How much does each cert prepare you for on-the-job skills? This is one area where the CySA+ is a clear winner when compared to the Sec+. Sure, you learn about basic tools and command line actions that can help you to detect and test for malicious activity in the Sec+, but it is nowhere near the scale and depth of the CySA+

This means that the Sec+ doesn't teach very much in the practical sense. Apart from a few basic tools from the command line and basic network troubleshooting mentioned above, there isn't a whole lot going on in this area for the Sec+. What it does do very well is that it teaches the proper ways to implement certain security policies and procedures, which is good for compliance and best practice.

By now we know that the CySA+ is the more practical certification between the two. The only caveat is that the CySA+ assumes that you already have the required knowledge and understanding that the Sec+ offers. The CySA+ will teach you how to read firewall, router and network appliance logs, and it also teaches how to secure and protect an organization's systems and applications. This is practical information that you can use daily and puts the CySA+ ahead of the Sec+ in this arena.

Round 4: Do You Need Both? Which One Should You Get First?

By this point, there should be a few things that have become quite clear. No, you don't need to get both certs. You could make the argument that if you want to pass your Sec+, then you should earn Network+ first.

We say this because you should understand basic networking concepts such as IPv4 subnetting and the OSI Model before trying to protect such systems from malicious actors/malware. But you don't need to hold the Network+ if you already understand the basics required for earning your Sec+.

The fact is that the Sec+ is seen as the most commonly acquired certification for people wanting to get started in information security and cyber security. It offers a wide range of knowledge on basic security concepts and is seen as the best starting point.

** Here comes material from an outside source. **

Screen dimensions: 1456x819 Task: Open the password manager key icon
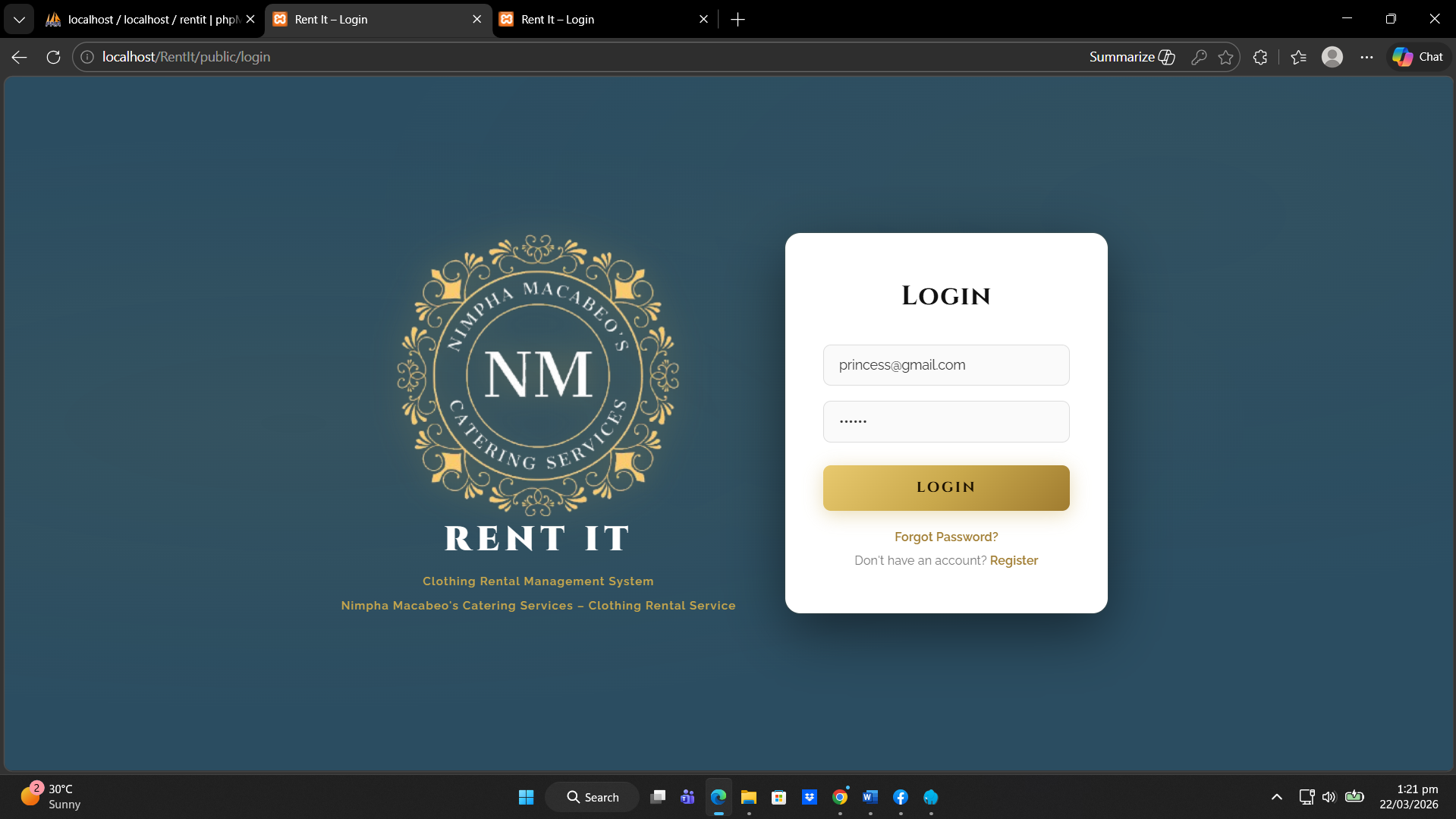[1199, 57]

If a person only has the CySA+ certification it does not necessarily mean that the candidate is at a disadvantage — mainly because the cert is an intermediate one, while the Sec+ is more of a beginner's certification.

The problem is that most employers will be looking for Sec+ certification and might wonder why a candidate decided to skip that certification and go straight to the CySA+. Especially if they don't have an equivalent certification or verified work experience in that field.

And the Winner is… It Depends

We were all hoping for an outright winner between Sec+ and the CySA+, but there is a more nuanced answer.

The best way to think about both of these certifications is as a complementary pair. The Sec+ offers all of the basic knowledge, skills and information that you need to get started in the field, and it shows that you understand basic frameworks and implementations of security procedures. It also gives your employer the assurance that you know about basic privacy concerns within an organization and that you know about core concepts such as encryption and data privacy.

The CySA+ is a logical progression from the Sec+ and the beginning of a candidate's journey in cybersecurity analysis. It shows that the holder of the cert is able to perform basic analysis of logs, activity on the network, and perform basic threat hunting. It also teaches foundational steps in threat response and shows that the candidate can work as part of a cybersecurity team.

Either of these certifications will help you to advance your career as a cybersecurity professional. The deciding factors that will help you to choose correctly will depend on a few factors, mainly your current certification status. This, along with your current work experience and your intended career path, will play a big role in helping you to decide which one is the best fit for you right now.